Segundo Paulo Moraes a exigência de serviços especializados é justamente para evitar o mero fornecimento de mão-de-obra:


“A exigência de serviços especializados impõe-se justamente para coibir a fraude. Dela decorre que a prestadora de serviços tem que ser uma empresa especializada naquele tipo de serviço; que tenha uma capacitação e uma organização para a realização do serviço que se propõe e, no caso de contratação indireta bipolar, que seja o prestador de serviços um especialista naquele mister. Disto decorre que o objeto do ajuste é a concretização de alguma atividade material especializada e não o mero fornecimento de mão-de-obra”. (MORAES, 2003, p.101).


O Ministério do Trabalho e Emprego, considerando a necessidade de se uniformizar o procedimento de fiscalização do trabalho, após o advento da súmula 331, editou Instrução Normativa n° 3 de agosto de 1997, dispondo sobre a fiscalização do trabalho nas empresas, a fim de evitar fraudes na terceirização.


De acordo com a instrução, empresa terceirizante é:


“A empresa de prestação de serviços a terceiros a pessoa jurídica de direito privado,  de natureza comercial, legalmente constituída, que se destina a realizar determinado e específico serviço a outra empresa fora do âmbito das atividades-fim e normais para que se constitui essa última.”


Já a empresa tomadora é conceituada como “a pessoa física ou jurídica de direito público ou privado que celebrar contrato com empresas de prestação de serviços a terceiros, com a finalidade de contratar serviços”.

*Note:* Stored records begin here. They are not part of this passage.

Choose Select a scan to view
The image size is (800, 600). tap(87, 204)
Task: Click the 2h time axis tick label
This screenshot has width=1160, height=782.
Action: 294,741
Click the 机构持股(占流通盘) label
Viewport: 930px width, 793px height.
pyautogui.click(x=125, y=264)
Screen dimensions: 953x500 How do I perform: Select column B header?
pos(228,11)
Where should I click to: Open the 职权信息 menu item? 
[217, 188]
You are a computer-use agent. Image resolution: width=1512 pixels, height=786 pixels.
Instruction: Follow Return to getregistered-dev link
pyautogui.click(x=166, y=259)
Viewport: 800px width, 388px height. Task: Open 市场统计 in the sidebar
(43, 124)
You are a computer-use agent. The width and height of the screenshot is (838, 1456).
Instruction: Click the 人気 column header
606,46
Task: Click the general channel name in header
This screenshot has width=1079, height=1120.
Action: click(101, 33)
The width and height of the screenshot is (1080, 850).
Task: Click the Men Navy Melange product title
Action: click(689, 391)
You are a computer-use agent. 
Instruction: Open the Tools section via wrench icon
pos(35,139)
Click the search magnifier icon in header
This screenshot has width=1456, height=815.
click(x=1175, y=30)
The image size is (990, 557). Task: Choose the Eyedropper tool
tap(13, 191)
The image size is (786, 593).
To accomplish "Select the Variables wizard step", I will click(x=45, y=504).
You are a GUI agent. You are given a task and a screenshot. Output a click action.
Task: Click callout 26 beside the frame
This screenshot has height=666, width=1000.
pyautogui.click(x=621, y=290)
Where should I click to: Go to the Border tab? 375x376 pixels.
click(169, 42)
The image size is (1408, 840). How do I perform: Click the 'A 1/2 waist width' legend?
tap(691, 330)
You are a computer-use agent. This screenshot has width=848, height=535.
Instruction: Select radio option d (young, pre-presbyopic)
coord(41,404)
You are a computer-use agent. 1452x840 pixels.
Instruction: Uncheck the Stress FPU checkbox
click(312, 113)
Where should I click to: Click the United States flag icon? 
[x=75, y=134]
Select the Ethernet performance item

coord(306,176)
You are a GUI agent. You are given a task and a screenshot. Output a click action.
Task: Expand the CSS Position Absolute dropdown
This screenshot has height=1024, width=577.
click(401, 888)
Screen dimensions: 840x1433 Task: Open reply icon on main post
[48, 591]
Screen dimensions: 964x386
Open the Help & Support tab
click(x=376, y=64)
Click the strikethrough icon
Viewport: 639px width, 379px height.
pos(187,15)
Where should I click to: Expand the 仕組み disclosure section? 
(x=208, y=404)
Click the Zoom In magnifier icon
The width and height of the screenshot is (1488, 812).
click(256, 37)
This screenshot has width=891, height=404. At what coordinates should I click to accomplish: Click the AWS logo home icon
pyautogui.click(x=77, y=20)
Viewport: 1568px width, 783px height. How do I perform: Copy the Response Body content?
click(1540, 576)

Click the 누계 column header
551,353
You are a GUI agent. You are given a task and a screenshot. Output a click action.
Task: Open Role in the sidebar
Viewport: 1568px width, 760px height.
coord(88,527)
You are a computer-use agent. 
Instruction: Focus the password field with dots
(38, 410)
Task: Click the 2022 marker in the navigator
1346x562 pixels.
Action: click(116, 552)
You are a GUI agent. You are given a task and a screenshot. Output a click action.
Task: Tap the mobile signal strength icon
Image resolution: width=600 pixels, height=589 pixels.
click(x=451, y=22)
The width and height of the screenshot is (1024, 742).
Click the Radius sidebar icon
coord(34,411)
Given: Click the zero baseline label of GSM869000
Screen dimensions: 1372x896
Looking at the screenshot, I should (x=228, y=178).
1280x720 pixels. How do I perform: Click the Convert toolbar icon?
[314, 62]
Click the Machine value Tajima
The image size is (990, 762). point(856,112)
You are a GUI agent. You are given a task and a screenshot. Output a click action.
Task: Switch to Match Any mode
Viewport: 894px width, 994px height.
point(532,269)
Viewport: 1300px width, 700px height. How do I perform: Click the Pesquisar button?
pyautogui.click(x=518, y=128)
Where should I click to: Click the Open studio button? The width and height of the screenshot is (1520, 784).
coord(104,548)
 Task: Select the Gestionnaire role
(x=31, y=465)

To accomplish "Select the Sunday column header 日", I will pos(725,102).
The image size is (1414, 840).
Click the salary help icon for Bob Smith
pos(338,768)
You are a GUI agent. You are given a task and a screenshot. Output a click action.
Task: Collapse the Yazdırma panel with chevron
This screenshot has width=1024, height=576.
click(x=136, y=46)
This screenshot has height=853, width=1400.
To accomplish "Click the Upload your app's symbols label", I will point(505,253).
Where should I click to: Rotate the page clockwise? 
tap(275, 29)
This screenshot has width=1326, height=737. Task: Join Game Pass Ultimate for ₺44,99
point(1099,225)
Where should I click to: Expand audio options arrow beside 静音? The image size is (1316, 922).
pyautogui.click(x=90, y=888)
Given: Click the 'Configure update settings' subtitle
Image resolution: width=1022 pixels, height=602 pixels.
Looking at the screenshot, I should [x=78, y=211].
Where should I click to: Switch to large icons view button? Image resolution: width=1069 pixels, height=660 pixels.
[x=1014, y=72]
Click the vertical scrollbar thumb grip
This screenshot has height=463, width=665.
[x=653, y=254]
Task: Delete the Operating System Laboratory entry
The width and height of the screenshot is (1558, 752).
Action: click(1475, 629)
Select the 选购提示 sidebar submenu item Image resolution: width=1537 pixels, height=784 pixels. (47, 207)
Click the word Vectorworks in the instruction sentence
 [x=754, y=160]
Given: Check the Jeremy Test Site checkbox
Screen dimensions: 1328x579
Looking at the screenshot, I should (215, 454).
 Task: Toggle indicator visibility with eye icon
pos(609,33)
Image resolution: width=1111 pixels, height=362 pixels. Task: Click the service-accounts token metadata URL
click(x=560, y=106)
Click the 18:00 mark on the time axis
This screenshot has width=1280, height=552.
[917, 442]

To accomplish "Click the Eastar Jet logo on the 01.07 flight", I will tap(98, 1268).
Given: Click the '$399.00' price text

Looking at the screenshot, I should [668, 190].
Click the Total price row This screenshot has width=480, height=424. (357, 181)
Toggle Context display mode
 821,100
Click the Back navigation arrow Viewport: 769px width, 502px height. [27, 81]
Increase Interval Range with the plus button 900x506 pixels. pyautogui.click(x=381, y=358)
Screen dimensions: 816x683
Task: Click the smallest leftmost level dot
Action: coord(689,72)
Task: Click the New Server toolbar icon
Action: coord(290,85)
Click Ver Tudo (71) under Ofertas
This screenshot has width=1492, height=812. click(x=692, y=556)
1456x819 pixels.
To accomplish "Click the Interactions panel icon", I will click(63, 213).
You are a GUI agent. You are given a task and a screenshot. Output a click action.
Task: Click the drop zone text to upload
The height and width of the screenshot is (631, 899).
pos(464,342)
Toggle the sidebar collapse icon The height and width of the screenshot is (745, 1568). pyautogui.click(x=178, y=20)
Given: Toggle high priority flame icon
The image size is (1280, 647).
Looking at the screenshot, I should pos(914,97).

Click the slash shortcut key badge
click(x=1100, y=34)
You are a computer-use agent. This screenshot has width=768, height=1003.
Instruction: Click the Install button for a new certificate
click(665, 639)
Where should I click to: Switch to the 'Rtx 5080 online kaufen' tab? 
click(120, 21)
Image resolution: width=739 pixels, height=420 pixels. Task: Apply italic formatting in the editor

Fica determinado ainda que a tomadora e a contratada devem desenvolver atividades diferentes e ter finalidades distintas, bem como que os empregados da empresa de prestação de serviços a terceiros não estão subordinadas ao poder diretivo, técnico e disciplinar da empresa contratante, nem podem prestar serviço diverso ao qual foi contratado.


Apesar do instituto estar regulamentado no enunciado 331 do TST, ele é utilizado de forma irregular, com o intuito de fraudar os preceitos contidos na súmula, em diversos casos, agravando a situação dos trabalhadores ligados a ele.


Segundo Alice Monteiro de Barros, vários são os malefícios da terceirização ilegal, na atividade-fim da empresa, dentre eles: violação ao princípio da isonomia, impossibilidade de acesso pelo trabalhador ao quadro de carreira da empresa usuária do serviço terceirizado, além do esfacelamento da categoria profissional. (BARROS, 2006, p. 428).


Se a intermediação for utilizada de forma irregular, com o objetivo de desvirtuar a legislação trabalhista, esta será declarada nula para efeitos trabalhistas e será configurado o vínculo empregatício diretamente com o tomador do serviço, segundo o art. 9° da CLT.  Este artigo da CLT traduz um dos princípios basilares do direito do trabalho, qual seja, princípio da primazia da realidade.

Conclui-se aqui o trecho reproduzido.